CITYWIDE — Santa Monica is leading a nationwide charge to replace gas-guzzlers with electric, hybrid and alternatively fueled vehicles, according to a new report.
From January to July of 2013, 3.6 percent of all new vehicles registered within the city were powered only by electricity, read an analysis from car database Edmunds.com.
Combined, all hybrids and plug-in cars accounted for more than 15 percent of registrations.
These numbers, while proportionately small, put Santa Monica among the top three cities for electric car use in the nation — only Silicon Valley communities Atherton (19.4 percent) and Los Altos (16.1 percent) had higher electric vehicle registration rates in that time frame.
Compared to Los Angeles (.6 percent), San Francisco (1.9 percent) and the nation (.3 percent), Santa Monica fared exceptionally well. Then again, those cities are far larger than Santa Monica. The report did not break down cities by the number of total cars registered.
“The city of Santa Monica is doing a fantastic job incentivizing the purchase of these cars,” said Plug-In America co-founder Paul Scott.
City Hall offers free parking at all public meters for low- and zero-emission vehicles, over-the-counter permits that allow residents to install chargers on private property and 24 public charging units throughout the city, said Dean Kubani, director of the Office of Sustainability and the Environment.
Plans are underway to add an additional 51 charging units, 30 of which will be in Parking Structure 6 on Second Street.
“We’re seeing that [the] electric vehicle chargers we’re installing in public property are constantly in use,” Kubani said. “We’re not trying to flood the city with electric vehicle chargers with the expectation that nobody’s going to use them — we’re hearing from people that there’s demand.”
City Hall is not the only one welcoming electric vehicles in the city.
At last week’s Santa Monica Alt Car Expo, an annual event that brings together advocates of vehicles using clean and renewable energy, Santa Monica High School students showcased a Volkswagen Super Beetle they converted into an electric car.
Additionally, Santa Monicans will participate in the National Plug In Day, a celebration of the growing popularity of plug-in vehicles.
The festival in Long Beach, which according to Scott will be the largest out of 95 global Plug In events, will allow visitors to test drive “virtually every electric car available on the market today.” The event takes place Saturday, Sept. 28 from 9 a.m. to 2 p.m. For more information visit www.pluginday.org/event.php?eventid=54
While Santa Monica has rolled out the red carpet for electric vehicles, the fact remains that the machines still only account for less than 4 percent of new registrations.
“People are buying them as fast as they can,” said Scott, who is also a Nissan LEAF dealer.
The LEAF, an entirely electric vehicle with no gas or tailpipe, sells out “as soon as they come in” to Scott’s Downtown Los Angeles dealership.

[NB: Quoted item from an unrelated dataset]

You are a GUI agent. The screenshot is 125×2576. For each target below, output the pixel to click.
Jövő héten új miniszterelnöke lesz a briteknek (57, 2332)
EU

While he has topped 20 LEAF sales in a month, Scott said the low proportion of electric car registrations in Santa Monica is likely indicative of how Nissan and other car companies are simply maxing out on production.
“The sales are there, that’s not the issue,” he said.
After placing a new LEAF order in March, Scott said the vehicles have yet to be delivered, the result of a lengthy battery curing process.
“The pipeline was tapped out because they’re selling all over the country,” he said.
At Santa Monica Ford, sales representative Noel Bloom said the problem is not getting people to buy alternative energy vehicles, but getting them from the manufacturer is another story.
In the last month, the dealership sold roughly 10 electric or hybrid vehicles.
“We could have sold more, we just didn’t have them,” said Bloom. “The only one we have left on the lot is a used car [for test driving].”
Their showroom features the C-MAX Energi, Fusion Energi and Focus Electric, of which Santa Monica Ford was the nation’s leading dealer when the car first emerged on the market.
“The demand is there,” Noel said. “Getting it in inventory, at least for us — it’s just getting them in.”